I’m writing this on the eve of my 30th birthday, though quarantine birthdays don’t count so I still feel 28. I spent the eve of my 28th birthday watching a stream of the Raptors clinching their historic spot in the NBA Finals, surrounded by friends and every piece of basketball decor Party City could provide. It rained all night, and we danced on the balcony as people celebrated in the foggy streets. The next day, the sky felt the bluest it could ever be. Blaire and I sat facing each other, straddling the same side of a picnic bench, sipping giant cocktails and waiting for the gates to open at Budweiser Stage — an ideal summer evening. Blaire asked me what I wished for in this, my 28th year. After a year already full of peak experiences, what I wished for was peace. Not in a world peace kind of way, though that wouldn’t be the worst idea, but more in a personal peace and quiet kind of way. I thought of what I really wanted… to be in a cozy apartment with Blaire, just a space to call our own, and for everything to slow down for a bit (Sorry if this whole pandemic thing was a monkey’s paw situation because we’ve clearly been living the dream ever since).

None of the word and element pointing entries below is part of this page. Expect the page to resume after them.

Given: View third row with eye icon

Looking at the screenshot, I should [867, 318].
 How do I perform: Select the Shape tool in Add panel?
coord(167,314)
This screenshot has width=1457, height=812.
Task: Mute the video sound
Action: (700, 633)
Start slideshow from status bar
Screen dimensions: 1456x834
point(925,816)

We were there to see Florence and the Machine that night. I’d seen her once before, at the Kool Haus when I was a teen, Smirnoff Ice sloshing around in my plastic cup. Florence and I had both grown up a lot since then, more still and seemingly reserved, but when she declared to the Amphitheatre that the Dog Days were in fact OVER we jumped around like the psychic weight of the past ten years had been lifted. Towards the end of the night she sang the subdued ballad “No Choir”, and it felt like a deep collective breath.
And it’s hard to write about being happy 'Cause the older I get I find that happiness is an extremely uneventful subject ... And there would be no grand choirs to sing No chorus could come in About two people sitting doing nothing ... And if tomorrow it's all over At least we had it for a moment Oh, darling, things seem so unstable But for a moment we were able to be still
Everything really was still, except for the breeze off the lake and the tears on my cheeks and I remember thinking this is the feeling of being present, settled, here, if only for a moment. I wanted to feel that way more often, to depend on myself if nothing else.
Tomorrow I turn 30, and I’ll hear my first episode of TV read out loud. Things may always feel unstable, but for once I’m looking forward to it.